begin
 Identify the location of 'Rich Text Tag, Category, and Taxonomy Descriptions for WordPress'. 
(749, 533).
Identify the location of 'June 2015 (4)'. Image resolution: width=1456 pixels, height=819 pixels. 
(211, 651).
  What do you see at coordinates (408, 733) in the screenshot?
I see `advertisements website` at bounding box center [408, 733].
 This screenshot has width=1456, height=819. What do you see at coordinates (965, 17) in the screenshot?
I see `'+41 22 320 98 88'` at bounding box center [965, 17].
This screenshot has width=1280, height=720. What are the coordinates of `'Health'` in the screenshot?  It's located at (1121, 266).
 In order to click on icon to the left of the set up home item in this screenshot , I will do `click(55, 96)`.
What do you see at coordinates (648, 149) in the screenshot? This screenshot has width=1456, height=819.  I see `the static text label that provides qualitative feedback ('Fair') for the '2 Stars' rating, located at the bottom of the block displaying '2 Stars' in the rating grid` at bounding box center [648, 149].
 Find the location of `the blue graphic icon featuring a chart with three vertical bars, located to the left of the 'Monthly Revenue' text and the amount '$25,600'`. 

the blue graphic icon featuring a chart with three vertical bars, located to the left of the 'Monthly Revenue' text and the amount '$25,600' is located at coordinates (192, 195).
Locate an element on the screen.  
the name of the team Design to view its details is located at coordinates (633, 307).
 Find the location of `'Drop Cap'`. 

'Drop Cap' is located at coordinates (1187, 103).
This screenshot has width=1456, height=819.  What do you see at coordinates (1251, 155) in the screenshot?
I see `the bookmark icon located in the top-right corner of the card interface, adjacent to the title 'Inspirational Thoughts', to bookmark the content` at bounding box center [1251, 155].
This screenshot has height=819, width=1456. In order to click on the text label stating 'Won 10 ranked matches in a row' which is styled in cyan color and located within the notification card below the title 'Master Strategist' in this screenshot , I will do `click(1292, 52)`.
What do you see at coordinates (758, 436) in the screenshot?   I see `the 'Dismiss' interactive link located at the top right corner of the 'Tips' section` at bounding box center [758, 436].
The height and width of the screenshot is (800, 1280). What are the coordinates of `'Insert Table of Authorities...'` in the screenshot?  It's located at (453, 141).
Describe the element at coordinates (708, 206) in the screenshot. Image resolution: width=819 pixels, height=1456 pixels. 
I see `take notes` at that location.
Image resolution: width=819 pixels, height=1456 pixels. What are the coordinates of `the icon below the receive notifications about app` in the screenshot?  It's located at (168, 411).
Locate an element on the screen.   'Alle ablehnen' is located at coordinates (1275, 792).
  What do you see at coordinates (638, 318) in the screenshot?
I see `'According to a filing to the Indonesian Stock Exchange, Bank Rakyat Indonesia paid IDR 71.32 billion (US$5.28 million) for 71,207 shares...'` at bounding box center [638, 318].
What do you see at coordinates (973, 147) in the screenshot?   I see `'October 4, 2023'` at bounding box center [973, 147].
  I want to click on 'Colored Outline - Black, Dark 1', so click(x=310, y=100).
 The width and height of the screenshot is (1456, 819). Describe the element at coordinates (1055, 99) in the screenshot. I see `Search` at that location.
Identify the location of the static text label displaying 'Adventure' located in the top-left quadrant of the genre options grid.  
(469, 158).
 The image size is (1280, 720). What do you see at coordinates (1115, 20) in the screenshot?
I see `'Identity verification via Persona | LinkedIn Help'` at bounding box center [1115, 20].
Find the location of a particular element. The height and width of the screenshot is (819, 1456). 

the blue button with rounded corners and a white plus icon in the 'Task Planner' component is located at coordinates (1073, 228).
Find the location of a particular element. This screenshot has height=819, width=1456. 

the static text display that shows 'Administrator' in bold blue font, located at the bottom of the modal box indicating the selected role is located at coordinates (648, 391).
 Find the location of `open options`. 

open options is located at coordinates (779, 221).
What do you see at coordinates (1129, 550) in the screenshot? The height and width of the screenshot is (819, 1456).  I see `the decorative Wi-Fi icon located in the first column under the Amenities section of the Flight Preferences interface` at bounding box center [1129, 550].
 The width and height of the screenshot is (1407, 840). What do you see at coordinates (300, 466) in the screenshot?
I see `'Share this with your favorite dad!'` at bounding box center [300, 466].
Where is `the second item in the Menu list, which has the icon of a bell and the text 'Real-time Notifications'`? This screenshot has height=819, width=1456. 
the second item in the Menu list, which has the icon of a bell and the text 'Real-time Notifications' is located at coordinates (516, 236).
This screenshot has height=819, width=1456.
end
§ THE TASK: Write out the rows above word for word, starting with the first line and ending with the line that contains "What do you see at coordinates (648, 149)", and include both of those lines.

§ PROBLEM SOLUTION:
 Identify the location of 'Rich Text Tag, Category, and Taxonomy Descriptions for WordPress'. 
(749, 533).
Identify the location of 'June 2015 (4)'. Image resolution: width=1456 pixels, height=819 pixels. 
(211, 651).
  What do you see at coordinates (408, 733) in the screenshot?
I see `advertisements website` at bounding box center [408, 733].
 This screenshot has width=1456, height=819. What do you see at coordinates (965, 17) in the screenshot?
I see `'+41 22 320 98 88'` at bounding box center [965, 17].
This screenshot has width=1280, height=720. What are the coordinates of `'Health'` in the screenshot?  It's located at (1121, 266).
 In order to click on icon to the left of the set up home item in this screenshot , I will do `click(55, 96)`.
What do you see at coordinates (648, 149) in the screenshot? This screenshot has width=1456, height=819.  I see `the static text label that provides qualitative feedback ('Fair') for the '2 Stars' rating, located at the bottom of the block displaying '2 Stars' in the rating grid` at bounding box center [648, 149].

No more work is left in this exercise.